Delayed and inaccurate medical diagnoses are an underestimated form of error in medicine, according to Connor. 

“Diagnostic error is actually very hard to measure,” Connor said. “So it’s probably underestimated. It’s often the case that someone gets a missed diagnosis or inappropriate diagnosis, and [the] mistake may never come to light.”

Disparities in sustaining healthcare and providing accurate diagnosis may also be due to unconscious biases. 

“[I]mplicit bias is triggered in certain settings … when you’re busy, when you have competing responsibilities, when you’re multitasking, when you’re under a lot of pressure, when you have less personal experience with a group or a person … and this describes clinical medicine,” Connor said.

Connor said her analysis of disparities in medical diagnoses concluded that medical professionals have to understand when to use pattern recognition and analytic thinking when diagnosing a patient. 

Pattern recognition is when signs and symptoms are compared to previous cases, Connor explained, while analytical thinking is when signs and symptoms are evaluated by conducting certain tests and procedures for a clear-cut analysis. 

According to Connor, mistakes can be made if a medical professional consults solely on pattern recognition or solely analytic thinking.

The second half of the webinar consisted of three selected individuals with experience in medicine and/or healthcare who participated as Q&A panelists to share their insights on implicit bias in healthcare: Nkiruka Chuba, an assistant clinical professor in the OB/GYN Generalist Division at the Department of Obstetrics and Gynecology at UC Irvine; Ebenezer Larnyo, a postdoctoral scholar at the Center for Black Studies Research at UCSB; Javier Guerrero, a medical student at UC Davis School of Medicine; and member of the Rural-PRIME program. 

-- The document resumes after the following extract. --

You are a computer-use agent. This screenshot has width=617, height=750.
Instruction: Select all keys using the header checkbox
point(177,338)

Kareena Johnson, the co-host of the webinar and a fourth-year biological sciences student at UCSB, posed a question asking how implicit bias related to the panelists’ personal experiences in healthcare. 

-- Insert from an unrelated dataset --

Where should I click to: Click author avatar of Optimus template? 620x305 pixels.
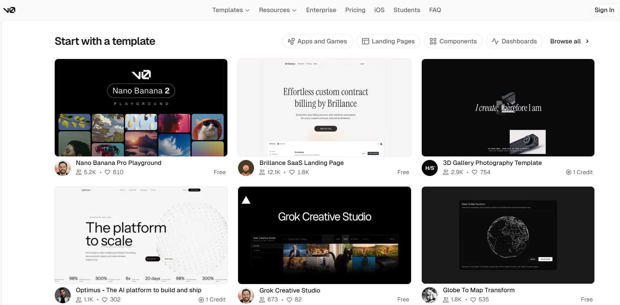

“I see a lot of patients for chronic pelvic pain,” Chuba said. “There can be all kinds of reasons why somebody comes into the emergency room … do we treat certain people differently regarding their pain management because we think that they are stronger, or do we give a lot of pain medication to other patients because we implicitly think they are weaker?”

As Chuba described her experience with implicit bias in a hospital setting, Guerrerro shared his experience as a medical student working at a student-run clinic.

“For myself as a medical student, [I] see [implicit bias] creep up in small ways. I… was surprised to find out that some [patients] already had Medi-Cal, but yet they’re coming to our free student-run clinic because they felt like they’re really understood there. [A lot] of us spoke Spanish and had the same cultural background,” Guerrerro said. 

The webinar set forth how implicit bias should be acknowledged and avoided in a healthcare setting. Johnson concluded the session by echoing a quote by James Baldwin used in Winder’s earlier presentation: “Not everything that is faced can be changed, but nothing can be changed until it is faced.”